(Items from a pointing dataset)
__________
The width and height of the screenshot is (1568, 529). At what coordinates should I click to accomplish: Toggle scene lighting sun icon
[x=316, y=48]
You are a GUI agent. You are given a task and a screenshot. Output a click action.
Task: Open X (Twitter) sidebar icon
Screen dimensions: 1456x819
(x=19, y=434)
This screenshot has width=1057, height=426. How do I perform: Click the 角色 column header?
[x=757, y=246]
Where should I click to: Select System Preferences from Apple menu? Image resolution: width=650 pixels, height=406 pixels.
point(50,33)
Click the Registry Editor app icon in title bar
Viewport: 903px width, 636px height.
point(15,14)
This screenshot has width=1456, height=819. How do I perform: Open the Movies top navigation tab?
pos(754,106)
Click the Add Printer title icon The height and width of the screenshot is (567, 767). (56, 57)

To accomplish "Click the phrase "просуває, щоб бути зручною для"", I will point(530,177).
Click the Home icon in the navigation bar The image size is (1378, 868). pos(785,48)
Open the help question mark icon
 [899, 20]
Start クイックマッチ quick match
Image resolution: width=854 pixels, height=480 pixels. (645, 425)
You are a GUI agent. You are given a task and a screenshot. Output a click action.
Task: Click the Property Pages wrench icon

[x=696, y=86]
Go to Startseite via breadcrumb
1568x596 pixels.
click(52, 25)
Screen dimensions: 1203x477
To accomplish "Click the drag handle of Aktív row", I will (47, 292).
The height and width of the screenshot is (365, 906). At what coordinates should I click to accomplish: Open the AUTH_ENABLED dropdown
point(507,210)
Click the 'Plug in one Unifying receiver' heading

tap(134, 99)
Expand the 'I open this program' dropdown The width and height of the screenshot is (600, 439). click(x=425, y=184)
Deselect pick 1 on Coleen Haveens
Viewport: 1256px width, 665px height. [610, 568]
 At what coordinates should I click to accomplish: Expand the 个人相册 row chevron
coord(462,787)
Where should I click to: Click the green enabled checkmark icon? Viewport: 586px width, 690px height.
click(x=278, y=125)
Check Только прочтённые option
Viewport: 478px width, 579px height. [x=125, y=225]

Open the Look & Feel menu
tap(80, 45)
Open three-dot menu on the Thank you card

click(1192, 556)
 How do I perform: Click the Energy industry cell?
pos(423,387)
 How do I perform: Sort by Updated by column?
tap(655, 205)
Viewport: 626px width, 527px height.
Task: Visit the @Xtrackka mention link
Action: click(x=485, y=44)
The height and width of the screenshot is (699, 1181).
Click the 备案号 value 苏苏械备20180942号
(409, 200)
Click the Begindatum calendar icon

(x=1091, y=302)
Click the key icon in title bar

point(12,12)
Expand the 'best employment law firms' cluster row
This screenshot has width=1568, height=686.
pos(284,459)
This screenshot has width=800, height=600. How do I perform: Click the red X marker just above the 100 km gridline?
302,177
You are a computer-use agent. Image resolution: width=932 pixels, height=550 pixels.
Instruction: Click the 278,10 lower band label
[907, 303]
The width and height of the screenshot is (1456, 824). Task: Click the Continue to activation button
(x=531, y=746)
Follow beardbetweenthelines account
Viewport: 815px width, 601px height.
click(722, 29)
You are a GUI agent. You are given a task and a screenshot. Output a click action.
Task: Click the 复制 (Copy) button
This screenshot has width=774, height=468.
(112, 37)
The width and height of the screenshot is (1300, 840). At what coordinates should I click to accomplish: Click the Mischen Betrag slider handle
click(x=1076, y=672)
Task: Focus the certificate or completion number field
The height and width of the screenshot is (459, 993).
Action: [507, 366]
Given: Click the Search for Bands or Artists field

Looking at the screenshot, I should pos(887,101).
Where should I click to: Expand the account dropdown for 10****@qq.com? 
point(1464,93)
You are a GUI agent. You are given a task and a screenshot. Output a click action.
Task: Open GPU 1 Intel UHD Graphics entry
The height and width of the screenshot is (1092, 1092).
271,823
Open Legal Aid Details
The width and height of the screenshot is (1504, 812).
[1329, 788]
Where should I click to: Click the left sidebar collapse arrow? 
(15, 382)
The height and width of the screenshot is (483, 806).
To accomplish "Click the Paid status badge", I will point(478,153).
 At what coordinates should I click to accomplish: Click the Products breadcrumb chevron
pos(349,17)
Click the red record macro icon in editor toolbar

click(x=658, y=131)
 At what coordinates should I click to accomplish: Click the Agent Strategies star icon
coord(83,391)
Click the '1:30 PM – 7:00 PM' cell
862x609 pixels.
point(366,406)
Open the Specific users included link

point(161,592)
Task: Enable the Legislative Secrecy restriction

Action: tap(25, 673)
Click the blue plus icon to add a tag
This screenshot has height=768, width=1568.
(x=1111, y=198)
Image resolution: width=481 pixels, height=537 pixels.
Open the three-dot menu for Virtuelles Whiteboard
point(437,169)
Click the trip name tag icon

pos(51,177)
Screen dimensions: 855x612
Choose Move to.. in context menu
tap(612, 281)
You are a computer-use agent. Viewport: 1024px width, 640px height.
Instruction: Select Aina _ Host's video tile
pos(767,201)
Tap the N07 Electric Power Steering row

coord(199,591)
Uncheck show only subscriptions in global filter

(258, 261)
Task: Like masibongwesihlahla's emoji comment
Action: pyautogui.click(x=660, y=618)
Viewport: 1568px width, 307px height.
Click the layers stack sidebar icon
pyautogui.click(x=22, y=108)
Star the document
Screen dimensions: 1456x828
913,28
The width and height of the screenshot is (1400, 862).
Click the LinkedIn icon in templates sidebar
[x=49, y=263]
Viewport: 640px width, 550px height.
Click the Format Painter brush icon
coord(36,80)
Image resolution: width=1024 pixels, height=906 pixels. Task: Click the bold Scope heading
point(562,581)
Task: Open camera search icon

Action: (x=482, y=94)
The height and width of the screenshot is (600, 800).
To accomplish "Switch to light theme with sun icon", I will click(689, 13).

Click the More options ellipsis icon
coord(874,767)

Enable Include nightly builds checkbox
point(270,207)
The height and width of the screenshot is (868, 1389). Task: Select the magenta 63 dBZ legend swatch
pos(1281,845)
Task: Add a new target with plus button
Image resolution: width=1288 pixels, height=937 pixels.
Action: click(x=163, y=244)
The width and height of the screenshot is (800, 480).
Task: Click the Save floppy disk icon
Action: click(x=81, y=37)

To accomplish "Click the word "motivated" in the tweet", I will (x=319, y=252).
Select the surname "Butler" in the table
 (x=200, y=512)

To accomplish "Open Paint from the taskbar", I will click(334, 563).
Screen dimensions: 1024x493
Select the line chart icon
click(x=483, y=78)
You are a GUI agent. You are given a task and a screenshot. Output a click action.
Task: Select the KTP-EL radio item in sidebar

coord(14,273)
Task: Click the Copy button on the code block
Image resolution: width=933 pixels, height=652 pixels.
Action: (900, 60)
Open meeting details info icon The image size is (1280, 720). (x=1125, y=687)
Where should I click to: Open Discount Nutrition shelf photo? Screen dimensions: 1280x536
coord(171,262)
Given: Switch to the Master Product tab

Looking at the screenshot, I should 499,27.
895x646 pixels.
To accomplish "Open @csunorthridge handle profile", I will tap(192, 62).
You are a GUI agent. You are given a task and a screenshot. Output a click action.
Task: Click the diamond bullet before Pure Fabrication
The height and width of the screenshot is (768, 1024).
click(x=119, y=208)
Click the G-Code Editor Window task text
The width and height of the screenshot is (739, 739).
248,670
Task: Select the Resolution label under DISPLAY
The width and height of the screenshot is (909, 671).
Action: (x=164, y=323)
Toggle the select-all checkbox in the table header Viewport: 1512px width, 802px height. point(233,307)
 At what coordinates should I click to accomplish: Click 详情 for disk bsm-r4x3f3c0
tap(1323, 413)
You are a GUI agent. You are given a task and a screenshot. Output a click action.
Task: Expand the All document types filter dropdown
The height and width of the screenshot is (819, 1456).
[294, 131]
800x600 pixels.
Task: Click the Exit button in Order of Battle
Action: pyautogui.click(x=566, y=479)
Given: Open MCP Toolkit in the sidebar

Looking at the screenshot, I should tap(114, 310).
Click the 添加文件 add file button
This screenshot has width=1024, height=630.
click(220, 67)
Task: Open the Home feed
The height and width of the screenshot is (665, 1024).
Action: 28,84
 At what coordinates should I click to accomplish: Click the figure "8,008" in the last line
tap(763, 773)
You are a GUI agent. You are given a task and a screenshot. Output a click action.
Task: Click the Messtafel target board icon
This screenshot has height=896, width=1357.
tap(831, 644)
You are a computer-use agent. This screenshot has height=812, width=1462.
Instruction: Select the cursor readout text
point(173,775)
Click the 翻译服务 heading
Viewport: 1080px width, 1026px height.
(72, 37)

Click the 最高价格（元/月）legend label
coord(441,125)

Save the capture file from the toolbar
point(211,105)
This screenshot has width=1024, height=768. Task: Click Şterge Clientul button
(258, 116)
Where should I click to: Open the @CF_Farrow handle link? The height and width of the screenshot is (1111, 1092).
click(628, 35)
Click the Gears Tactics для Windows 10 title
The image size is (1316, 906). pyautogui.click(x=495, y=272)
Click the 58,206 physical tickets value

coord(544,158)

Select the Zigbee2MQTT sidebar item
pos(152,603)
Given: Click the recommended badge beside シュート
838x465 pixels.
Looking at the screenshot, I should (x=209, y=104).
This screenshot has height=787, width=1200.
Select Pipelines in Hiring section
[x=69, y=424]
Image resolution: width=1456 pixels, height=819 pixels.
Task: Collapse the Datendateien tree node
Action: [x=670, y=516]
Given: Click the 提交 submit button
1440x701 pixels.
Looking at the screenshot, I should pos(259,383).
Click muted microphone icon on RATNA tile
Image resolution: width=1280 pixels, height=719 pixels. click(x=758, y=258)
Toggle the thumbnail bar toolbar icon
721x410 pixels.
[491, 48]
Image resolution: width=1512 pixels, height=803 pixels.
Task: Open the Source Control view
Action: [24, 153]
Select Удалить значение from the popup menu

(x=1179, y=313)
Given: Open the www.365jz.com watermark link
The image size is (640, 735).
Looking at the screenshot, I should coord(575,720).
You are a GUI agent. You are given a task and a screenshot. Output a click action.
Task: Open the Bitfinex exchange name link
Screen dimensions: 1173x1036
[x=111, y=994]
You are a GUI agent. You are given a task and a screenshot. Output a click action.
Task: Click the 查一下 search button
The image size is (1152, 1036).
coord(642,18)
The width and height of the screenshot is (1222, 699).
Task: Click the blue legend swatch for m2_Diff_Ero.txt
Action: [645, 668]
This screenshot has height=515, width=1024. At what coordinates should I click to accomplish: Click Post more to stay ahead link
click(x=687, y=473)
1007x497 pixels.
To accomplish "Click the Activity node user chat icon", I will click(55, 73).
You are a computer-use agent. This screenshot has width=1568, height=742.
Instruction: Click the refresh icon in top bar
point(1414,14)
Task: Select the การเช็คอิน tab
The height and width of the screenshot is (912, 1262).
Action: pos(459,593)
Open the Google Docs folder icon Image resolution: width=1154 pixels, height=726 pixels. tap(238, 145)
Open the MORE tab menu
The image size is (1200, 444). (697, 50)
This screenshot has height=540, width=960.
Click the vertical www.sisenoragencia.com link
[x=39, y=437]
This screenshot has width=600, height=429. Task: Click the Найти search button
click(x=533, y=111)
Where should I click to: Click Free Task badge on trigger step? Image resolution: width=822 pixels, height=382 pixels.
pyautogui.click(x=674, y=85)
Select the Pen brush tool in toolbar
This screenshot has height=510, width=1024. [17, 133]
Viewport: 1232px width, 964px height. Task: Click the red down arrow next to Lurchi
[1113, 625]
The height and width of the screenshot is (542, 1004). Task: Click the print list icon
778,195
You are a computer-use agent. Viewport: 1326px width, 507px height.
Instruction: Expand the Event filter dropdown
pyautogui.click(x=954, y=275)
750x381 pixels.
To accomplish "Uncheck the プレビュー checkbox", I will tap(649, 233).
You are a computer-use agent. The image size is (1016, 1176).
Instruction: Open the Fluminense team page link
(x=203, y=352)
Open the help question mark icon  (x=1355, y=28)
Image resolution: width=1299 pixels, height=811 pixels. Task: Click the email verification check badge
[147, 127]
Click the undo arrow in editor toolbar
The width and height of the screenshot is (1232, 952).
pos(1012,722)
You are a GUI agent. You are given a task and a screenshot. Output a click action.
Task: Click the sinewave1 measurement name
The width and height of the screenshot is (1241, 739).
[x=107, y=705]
__________
__Your instructions__.
Rewrite the part that opens with the line containing "The height and width of the screenshot is (365, 906)." and closes with the line containing "Expand the 'I", switching "dropdown" to "menu" and keeping everything else the same.

__Solution to the problem__.
The height and width of the screenshot is (365, 906). At what coordinates should I click to accomplish: Open the AUTH_ENABLED menu
point(507,210)
Click the 'Plug in one Unifying receiver' heading

tap(134, 99)
Expand the 'I open this program' menu The width and height of the screenshot is (600, 439). click(x=425, y=184)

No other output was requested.